About the client:
The client is one of the largest integrated telecom providers in the United Kingdom, serving millions of customers across consumer, business, and government sectors. With a legacy of innovation and a nationwide infrastructure, the organization delivers a wide range of services including broadband, mobile, fixed-line, and IT solutions.
As a critical enabler of the country’s digital ecosystem, the client operates at massive scale and complexity, with stringent requirements around reliability, security, and compliance.
Benefits Overview:

40% Cost Savings

60% Faster Time-to-Market

Transitioned 5 Million+ Lines of Code
Challenge
The client operated over 90 mission-critical applications built on EJB 3, deployed on WebLogic Server. While these systems were foundational to day-to-day telecom operations, they had become increasingly costly and risky to maintain.
Key challenges included:
- High Total Cost of Ownership (TCO): Legacy infrastructure and licensing contributed to escalating operational expenses.
- Security Issues: Outdated technologies exposed the environment to growing security vulnerabilities.
- Migration Risk & Knowledge Drain: The complexity of EJB 3 systems, coupled with sparse documentation and attrition of legacy knowledge, made modernization efforts risky and error-prone.
- Big Monolith: Hard to manage a monolith with bad code design.
The client’s reliance on a dated but critical platform constrained innovation and introduced substantial risk.
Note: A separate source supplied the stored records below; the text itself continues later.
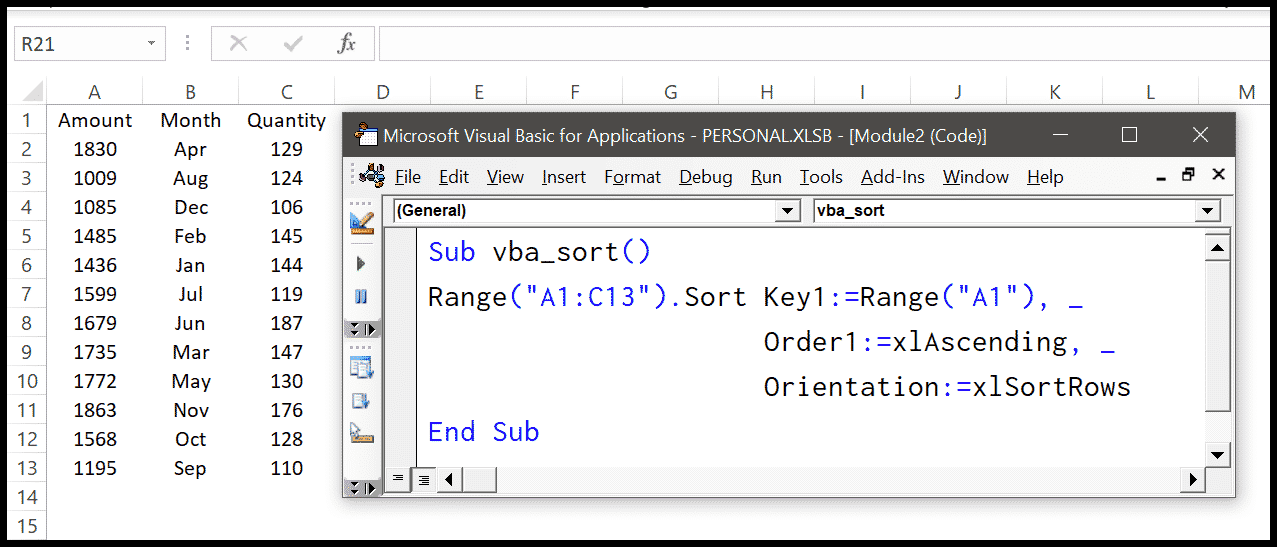Select column B header
Viewport: 1277px width, 547px height.
[190, 92]
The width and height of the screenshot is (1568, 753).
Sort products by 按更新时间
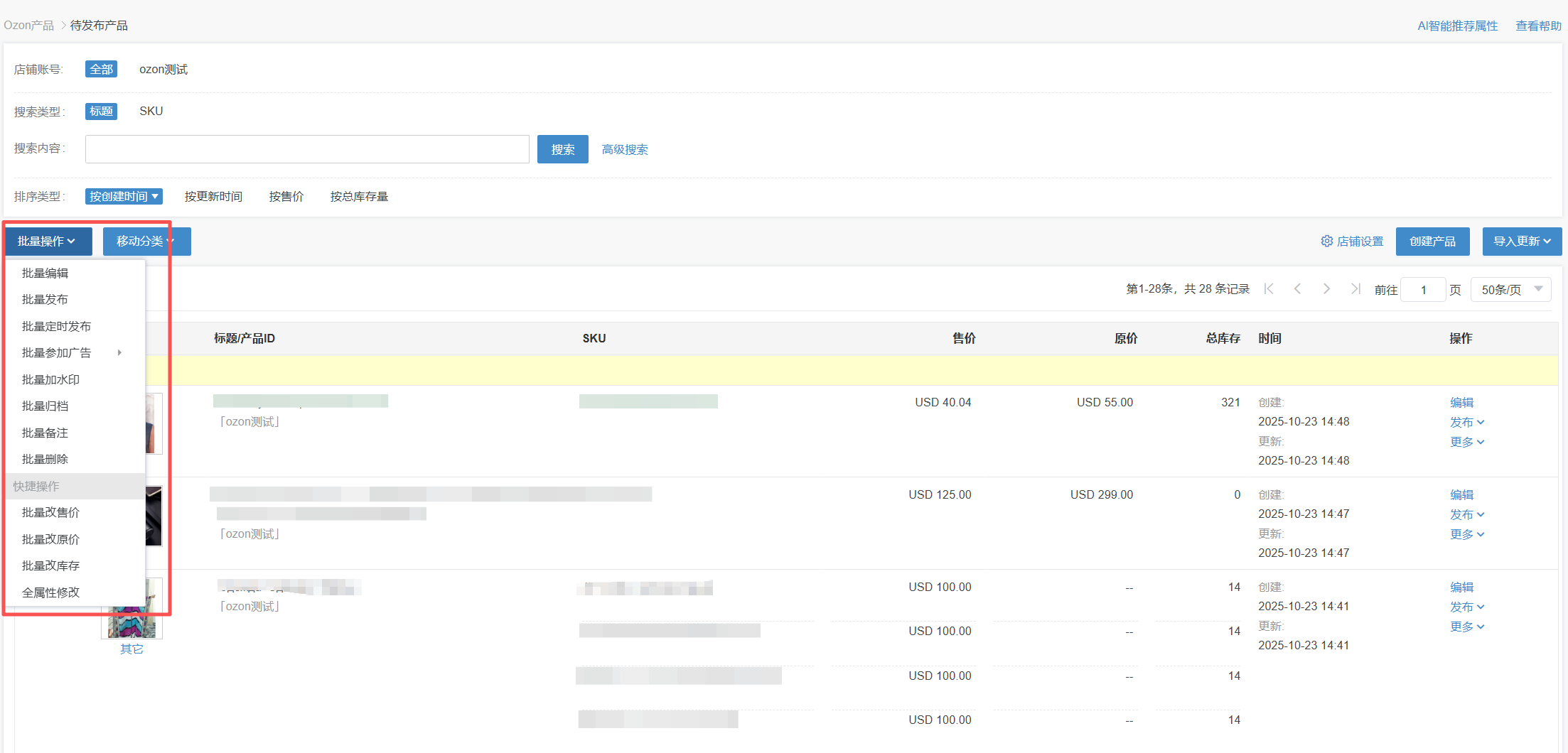[213, 197]
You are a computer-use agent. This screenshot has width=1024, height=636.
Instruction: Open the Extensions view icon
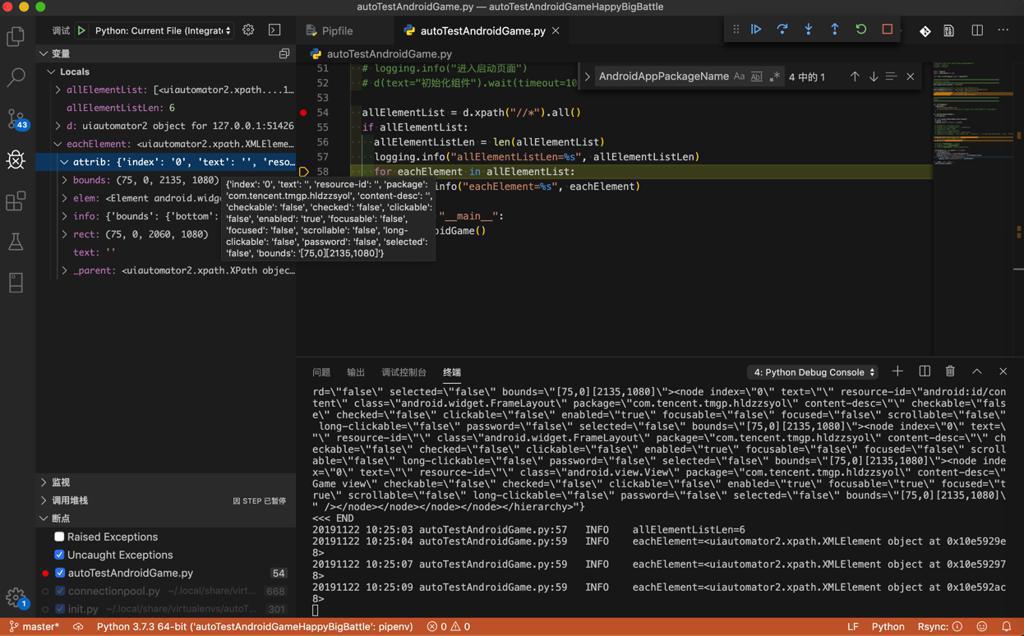(16, 201)
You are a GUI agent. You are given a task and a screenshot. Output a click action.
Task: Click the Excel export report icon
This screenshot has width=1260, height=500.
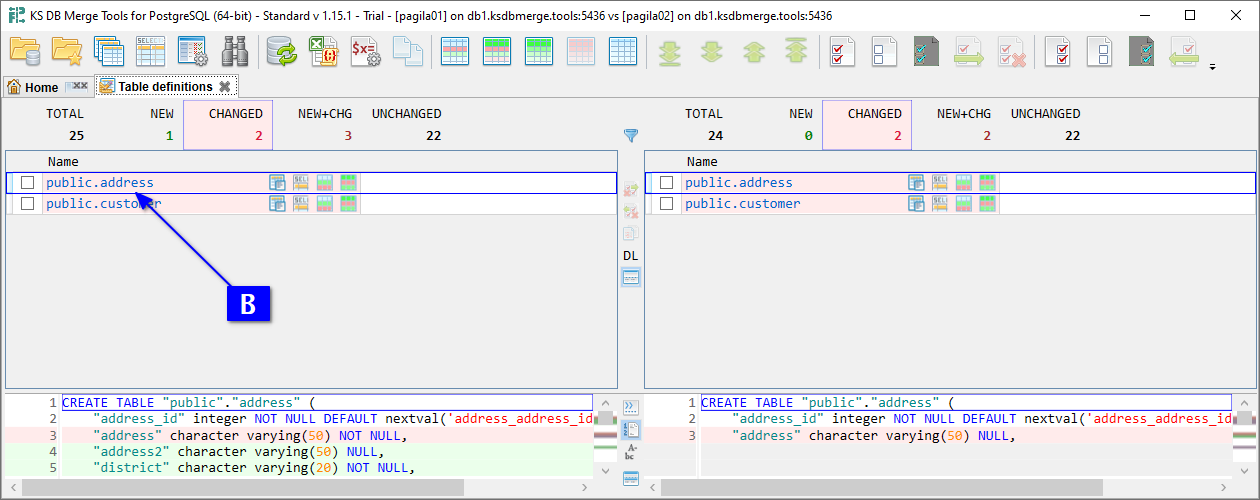point(322,51)
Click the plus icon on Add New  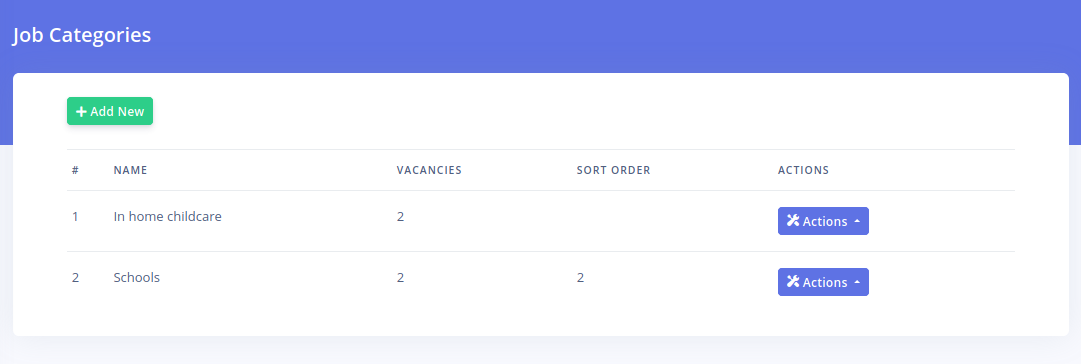(81, 112)
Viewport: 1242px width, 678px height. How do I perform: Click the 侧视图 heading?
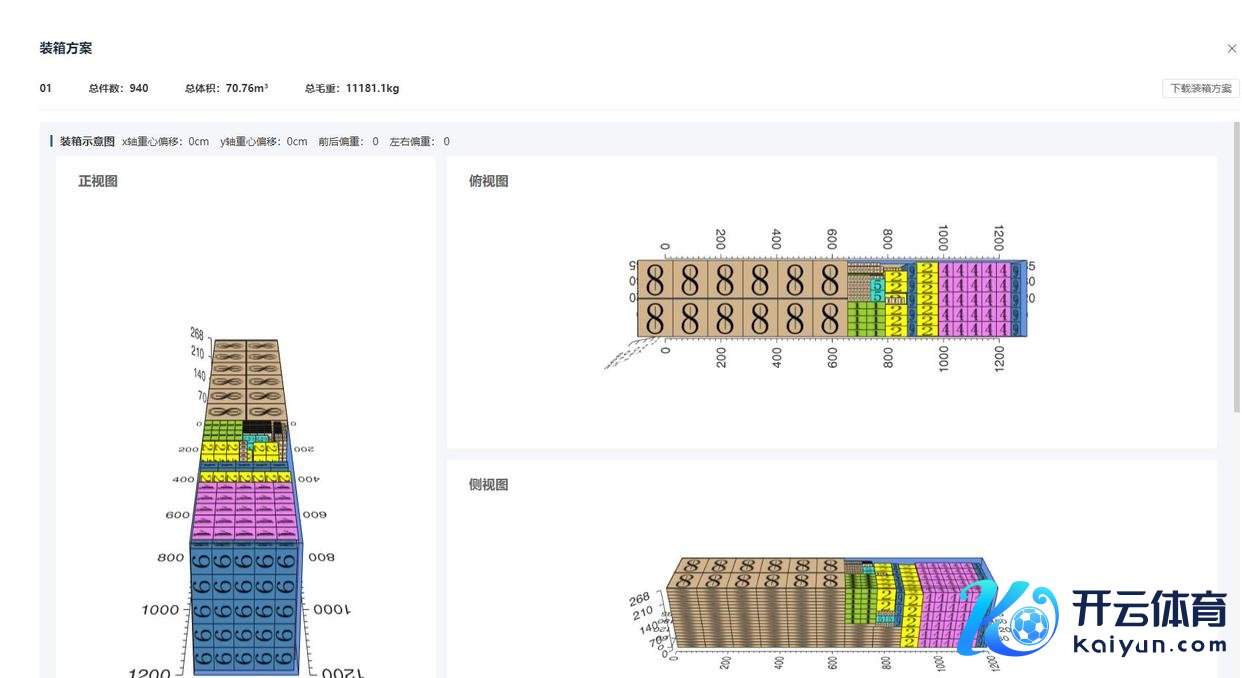click(489, 484)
Traditional modernization approaches proved too slow and resource-intensive, raising concerns around service continuity and long-term scalability.
Solution Architecture:
Legacyleap led the modernization of the client’s EJB 3 system, leveraging Gen AI models to tackle the lack of documentation and the system’s complexity. The project began with automating code comprehension and business logic extraction, dramatically reducing the time and effort required to document and understand the legacy codebase.
AWS services complemented this effort by enhancing functionality and scalability. Amazon Bedrock’s Gen AI capabilities powered the analysis and documentation process, while Amazon Neptune was utilized as a vector database to map code relationships, ensuring smooth transitions during modernization.
By integrating Gen AI automation with a well-structured modernization framework, we delivered a high-performing, maintainable system architecture that addressed the client’s immediate challenges and positioned them for future scalability.
Legacyleap delivered a structured and AI-accelerated modernization solution, leveraging its proprietary code parser and Intermediate Representation (IR) framework for precise, scalable transformation.
The platform helped in breaking down the monolith to microservices architecture by analyzing the domain model and creating bounded contexts, which was later refined by domain experts, before performing the modernization.
1. Proprietary Parsing & Deep Analysis
- Legacyleap’s in-house EJB3 parser ingested .java files, dissecting complex API Endpoints, business rules, and integration mechanisms.
- Detailed analysis of API lineage, meta data, transformation logic, and operational dependencies was performed to capture the “as-is” state with complete traceability.
2. Assessment & Comprehension
- Legacyleap auto-generated detailed technical and business documentation, including flow diagrams, lineage reports, and component-level specifications.
- Technical Debt & Complexity Assessment: Highlighting modernization hotspots and optimization opportunities
- Transformation Readiness Report: Estimating migration effort and risk
This ensured knowledge preservation and simplified future maintenance and enhancements.
3. Microservices Recommendation
Legacyleap platform analyzed the existing API endpoints and the domain model, and based on the bounded contexts, it recommended microservices along the visual representation of architecture.
4. Automated Code Transformation
- Extracted Micro Services using recommendations. Each microservices was created as an individual project with all the characteristics of a 12 factor application.
- Leveraging the IR, Legacyleap’s code generation engine produced optimized Spring Code using Spring semantics like repository patterns etc.
5. Validation through Auto-Generated Unit Tests
To ensure functional accuracy, Legacyleap generated unit tests and API Endpoints for each class, covering:
- Business rule validations
- Edge cases & quality checks
- Regression scenarios
- BDD-style Gherkin test cases
Automated test cases ensured functional parity between EJB3 and Spring, safeguarding functionality and business accuracy.
Results:

40% Cost Savings
Reduced tooling, effort, and rework through guided automation.

50% Faster Time-to-Market
Accelerated dev with 70%+ automated code and logic extraction.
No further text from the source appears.